- City: Swift Current, Saskatchewan
- League: Prairie Gold Lacrosse League
- Division: North
- Founded: 2003
- Home arena: Credit Union iPlex
- Colours: Navy, Gold and silver
- Head coach: Sheldon Keubler

= Swift Current Rampage =

The Swift Current Rampage were a Junior box lacrosse team based out of Swift Current, Saskatchewan, playing in the top league in Saskatchewan, the Prairie Gold Lacrosse League. They joined the Saskatchewan Major Box Lacrosse League as an expansion franchise in 2003 and use the Credit Union iPlex as their home arena. The team folded in 2009 and were replaced by the Swift Current Wolverines in 2019

==Year By Year Results==
2003 - Inaugural Season - The Rampage won their first ever game in the Saskatchewan Major Box Lacrosse League 9-6 over the Big River Extreme. The first goal scored by a Rampage player was scored by R.J. Larochelle. While the first hat trick was scored by Justin Wilchynski. He also won the team scoring title during their inaugural season. The Rampage surprised the league finishing 5th overall in the standings and one point out of a playoff spot. As they were expected to finish fighting to stay out of the league basement. The league that season consisted of Moose Jaw, Saskatoon, Yorkton, Assiniboia, Swift Current, Regina, Prince Albert and Big River.

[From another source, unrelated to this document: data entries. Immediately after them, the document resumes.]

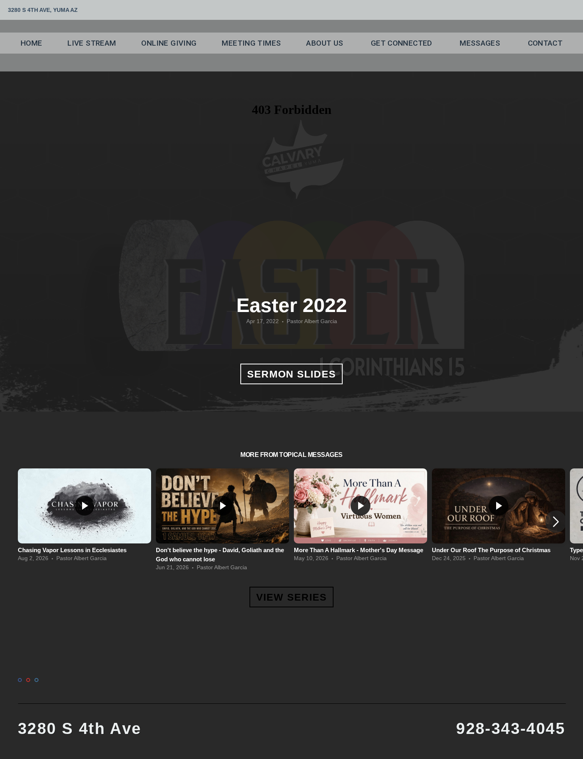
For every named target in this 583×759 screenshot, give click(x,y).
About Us (325, 43)
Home (31, 43)
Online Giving (168, 43)
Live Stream (91, 43)
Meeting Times (251, 43)
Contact (545, 43)
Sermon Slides (291, 374)
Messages (481, 43)
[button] (555, 521)
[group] (84, 517)
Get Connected (402, 43)
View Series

2004 - The Rampage joined the Tier II division of the newly named Prairie Gold Lacrosse League. Brett Kuglin had a break out season and led the team in scoring. The Rampage finished in 4th place and played the Moose Jaw Mustangs 2 in their first ever playoff game. The Moose Jaw Mustangs 2 went on to win the league championship.

2005 - The Rampage again improved to 3rd place and was only a couple points behind first and second. Brett Kuglin continued on from his 2004 season and lead the team in scoring. Brett Kuglin, Justin Wilchynski and Kyle Mackay were named to the PGLL All-Star Game which was played in Prince Albert. The Rampage lost in a close but hard fought series against the Assiniboia Attack in the first round of playoffs.